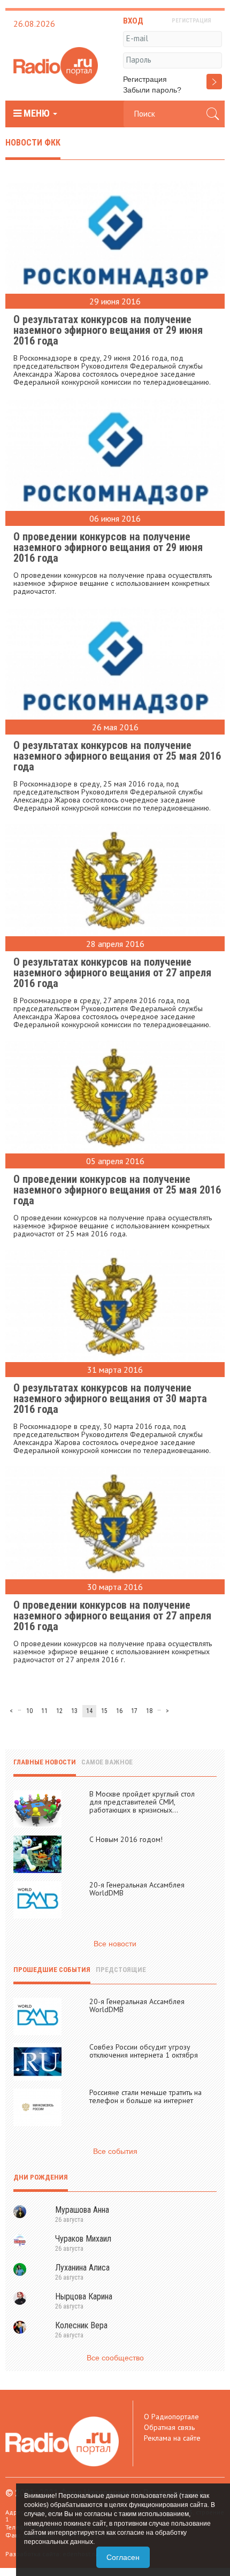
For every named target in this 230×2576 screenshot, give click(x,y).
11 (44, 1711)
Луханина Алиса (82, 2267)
◇ ◇ ◇ ◇
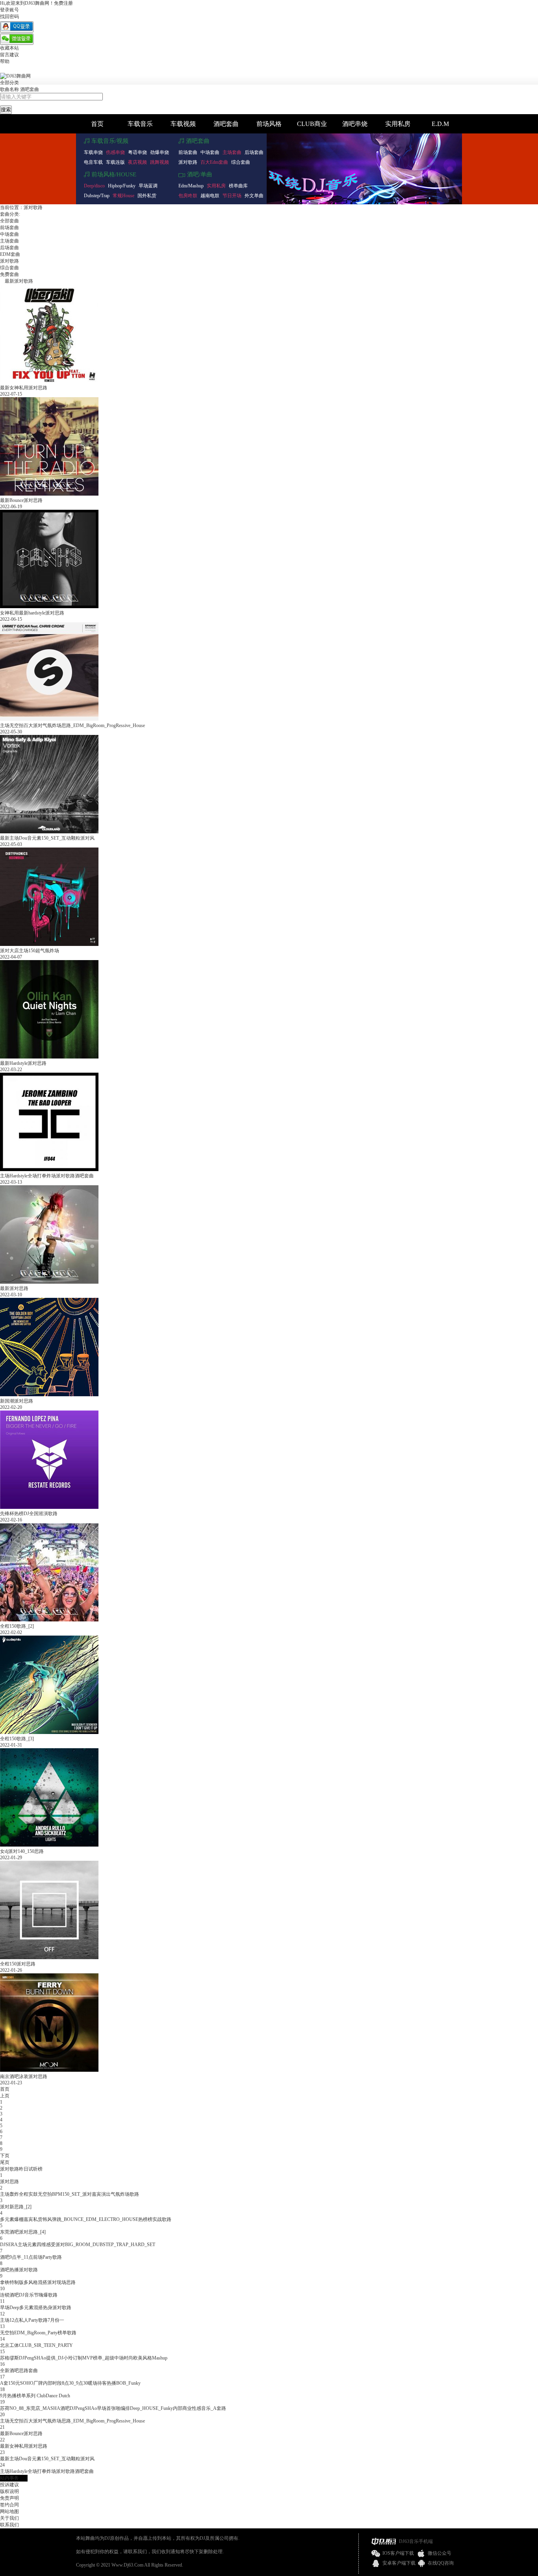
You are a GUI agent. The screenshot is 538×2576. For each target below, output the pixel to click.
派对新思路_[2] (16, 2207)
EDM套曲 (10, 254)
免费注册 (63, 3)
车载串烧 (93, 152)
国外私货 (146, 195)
◇ ◇ ◇ ◇
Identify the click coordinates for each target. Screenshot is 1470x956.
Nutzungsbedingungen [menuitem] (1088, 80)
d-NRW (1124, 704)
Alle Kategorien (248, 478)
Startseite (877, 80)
◇ ◇ ◇ ◇
**WHAT TO PRODUCE**
Please output the lines of the listing above that fall in the stretch from the one with "For every named" through the one with "Луханина Алиса (82, 2267)", exactly and only those.

**EXERCISE RESULT**
For every named target in this 230×2576 screenshot, give click(x,y).
11 (44, 1711)
Луханина Алиса (82, 2267)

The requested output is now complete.